Быдло пахало землю, а знатные господа пили вино и разбойничали по большим дорогам, грабя проез­жих купцов. Грабить купца счита­лось вполне приличным, но быть купцом считалось очень непри­личным. Это была "мерзость егип­тян". И эту "мерзость" отмежева­ли нам, да еще как охотно. Давали привилегии, защищали от дворян и черни; от времени до времени грабили нас и жгли, но потом опять задабривали привилегиями. Один ученый немец Зомбарт, хо­рошо изучивший все это дело, ут­верждает, что вместе с евреями шел по Европе из страны в страну всякий хозяйственный прогресс, что они, собственно, дали миру ту международную торговлю, без ко­торой величайшие столицы земли по сей день остались бы грязными захолустьями, они развили кредит и банковское дело, они снарядили Колумба на открытие Америки. И пока они все это делали и, зараба­тывая для себя тысячи, клали де­сятки миллионов в ненасытную утробу фараоновых карманов, - ев­ропейцы приглядывались, учи­лись, стали пробовать и свои силы, привыкли, приободрились, вошли во вкус "мерзости" - и, конечно, вдруг увидели, что евреев разве­лось что-то слишком много. "Да­вайте ухитримся"... Когда маль­чик научился грамоте, гувернера выбрасывают на улицу. Так это и повторялось с троими предками в каждой стране. Примут, окажут покровительство, возьмут, что надо, а потом начнут "ухищрять­ся, чтобы он не умножился..."
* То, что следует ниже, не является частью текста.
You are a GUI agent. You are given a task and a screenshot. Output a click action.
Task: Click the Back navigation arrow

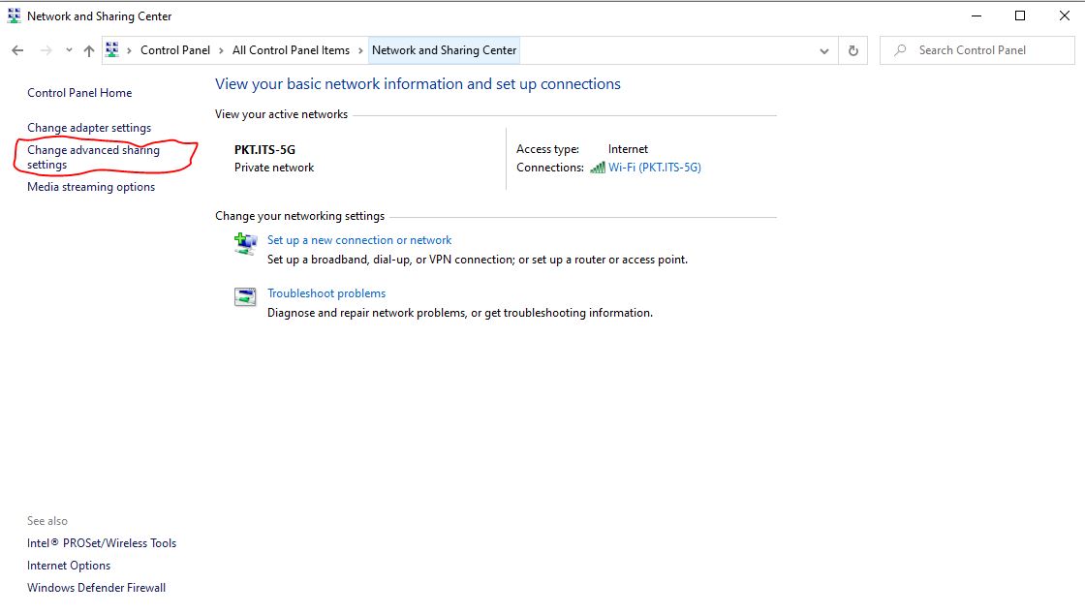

Ты не думай, сын мой, что сло­во "мерзость" надо понимать в буквальном смысле. Часто египтя­не чуждаются пастушества не по­тому, что оно мерзко в их глазах, а потому, что руки у них коротки или страшно обжечься. Тогда они очень бывают рады, если найдется пришелец, у которого руки по­длиннее и пальцы не боятся ожо­га, - и станет таскать для них каш­таны из огня.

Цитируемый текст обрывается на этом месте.